From Euclid To Gauss via Pell
While the fourth week of GSoC is coming to an end, I managed to finish two of the five deliverables of my project proposal. So the fourth week is more of a transition week for me as I had to correct few bugs associated with current implementation of QDEs (Quadratic Diophantine Equation) and LDEs (Linear Diophantine Equation) and find new resources for the future work, solving Ternary Quadratic Forms.
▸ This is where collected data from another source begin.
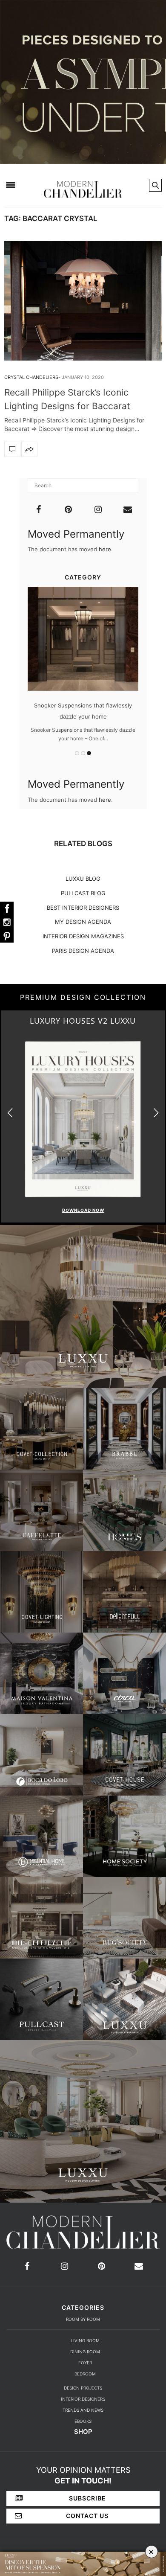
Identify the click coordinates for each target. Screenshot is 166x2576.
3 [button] (89, 753)
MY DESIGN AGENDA (83, 921)
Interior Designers (83, 2398)
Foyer (85, 2362)
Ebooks (83, 2421)
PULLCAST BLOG (83, 893)
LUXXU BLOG (83, 878)
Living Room (85, 2340)
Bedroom (85, 2373)
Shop (83, 2432)
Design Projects (83, 2387)
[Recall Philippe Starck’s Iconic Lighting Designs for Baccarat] (83, 301)
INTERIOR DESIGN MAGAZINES (83, 936)
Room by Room (83, 2319)
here (105, 549)
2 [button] (83, 753)
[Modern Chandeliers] (83, 184)
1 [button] (77, 753)
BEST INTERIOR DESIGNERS (83, 907)
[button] (156, 1113)
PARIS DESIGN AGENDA (83, 950)
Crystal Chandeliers (31, 377)
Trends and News (83, 2410)
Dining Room (85, 2351)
In QDE I had a little problem dealing with the case where
B**2 - 4*A*C is a perfect square. General solution procedure for this case is to use a transformation which converts this case to the Simple Hyperbolic case which I had solved previously. Then the original solutions can be recovered from the solutions of the transformed equation using two divisible criteria which should be satisfied to honour the transformation. Things went wrong when the solutions of the transformed equation involved parameters because I had to check finitely many equivalence classes with respect to modulo
4*A*sqrt(B**2 - 4*A*C in that case and find whether there are any classes satisfying the criteria and find a nice representation for the solutions if at least one such class exist. I found this hard going but finally managed to implement it. Work related to the QDEs are almost finished and there are a few optimization steps to be carried out. For example I use brute force to solve the congruence equation
x**2 = D (mod a) and there is an algorithm which is more efficient. I hope to implement it since this equation will come up in my future work too. Several extensions can also be carried out like finding the rational solutions satisfying a given QDE and implementing other algorithms like the cyclic method which also solves QDEs.
I also corrected an error I had done in linear Diophantine equations due to which the solutions returned by the solver were only a subset of the exact solutions. I corrected this and checked the results with the Wolfram Alpha. Now, the solutions returned by the solver can be made identical to that returned by the Wolfram Alpha by a single shift or by inverting the parameter. Since the parameters returned in solutions for linear Diophantine equations has no boundary conditions and can be an any integer, this does not make the two solution sets different.
During the week, I also studied the ternary quadratic forms, on which I plan to work in the weeks to come. A ternary quadratic form is a homogeneous equation in three variables and having a degree two, i.e. a equation of the form
Ax**2 + By**2 + Cz**2 + Dyz + Exz + Fxy = 0. I found a good resource on this, “Algorithmic resolution of Diophantine equations” by Nigel P. Smart.